En France, le prix du m2 moyen est de 4421€, c’est le m2 le plus cher d’Europe hormis l’Autriche. Il est par exemple de 2285€ en Italie, 2952€ aux Pays- Bas, 2684€ en Belgique ou 3244€ au Danemark.
Pourquoi les français sont-ils condamnés à vivre dans des logements petits ou à se saigner toute leur vie pour avoir accès au même confort que leurs voisins européens ?
Comme d’habitude, la réponse est simple : l’État !
Le marché immobilier n’a de marché que le nom tant distorsions causées par l’État y sont nombreuses.
Première raison, le logement social. Avec l’obligation qui frappe les communes de respecter des quotas de logements sociaux, la production de logements neufs est entravée. La loi SRU demande 20 à 25% de logements sociaux dans toutes les communes de plus de 3500 habitants. En phase de rattrapage, certaines communes sont dans l’obligation de construire 50% de leurs nouveaux logements sous forme de logements sociaux.
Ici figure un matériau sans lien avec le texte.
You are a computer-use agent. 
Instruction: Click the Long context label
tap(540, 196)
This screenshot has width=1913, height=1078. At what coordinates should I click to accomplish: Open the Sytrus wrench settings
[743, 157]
Sauf que les bailleurs sociaux, ces énormes groupes immobiliers, semi publics pour la plupart, achètent les logements à des prix fixés par zone. Parfois pour une bouchée de pain par rapport à ce que paye le consommateur. Ils doivent remplir certaines obligations (la principale étant de louer en « social » les biens acquis pendant 15 ans) mais ont l’immense avantage d’acheter à vil prix et pouvoir revendre en réalisant d’énormes plus-values, 15 ans plus tard. Par exemple, en zone A (la meilleure hors Paris), le m2 est acheté par le bailleur environ 2750€ quand il vaut au moins 4500€ et souvent bien plus!
Ces bailleurs sociaux ont été créés après la Guerre avec l’apport de capitaux de grandes familles françaises, main dans la main avec l’État qui faisait face à un pays en ruine et des caisses vides. Aujourd’hui ils sont un exemple flagrant de capitalisme de connivence, nocifs, inutiles et injustes.
Aujourd’hui, ils sont détenus en grande partie par des capitaux privés venant de grandes banques nationales ou de fonds d’investissement, associés au secteur public. Certains sont complètement publics mais souvent au niveau local, donc pas les plus important.
Mais en plus de cela, l’État les subventionne. Les mécanismes sont nombreux. Le 1% Logement pris aux employeurs, la subvention par lot, la subvention pour surcharge foncière, la prime d’insertion, l’exonération d’IS, l’exonération de la taxe foncière pouvant aller jusqu’à 25 ans, la TVA réduite (à 10 ou 5,5%), la mobilisation du foncier public, la décote sur la valeur vénale… on ne compte plus les dispositifs pour aider les bailleurs sociaux ! Et encore moins l’armée de fonctionnaires qui s’attèle à faire tourner cette usine à gaz diabolique.
D’autre part, la Caisse des Dépôts et Consignations, qui possède 300.000 logements via sa filière CDC Habitat, a le monopole du prêt aux bailleurs sociaux. Ce sont des prêts allant jusqu’à 80 ans qui ponctionnent les Livrets A, Livrets de développement durable et solidaire et Livrets d’épargne populaire pour financer les bailleurs sociaux.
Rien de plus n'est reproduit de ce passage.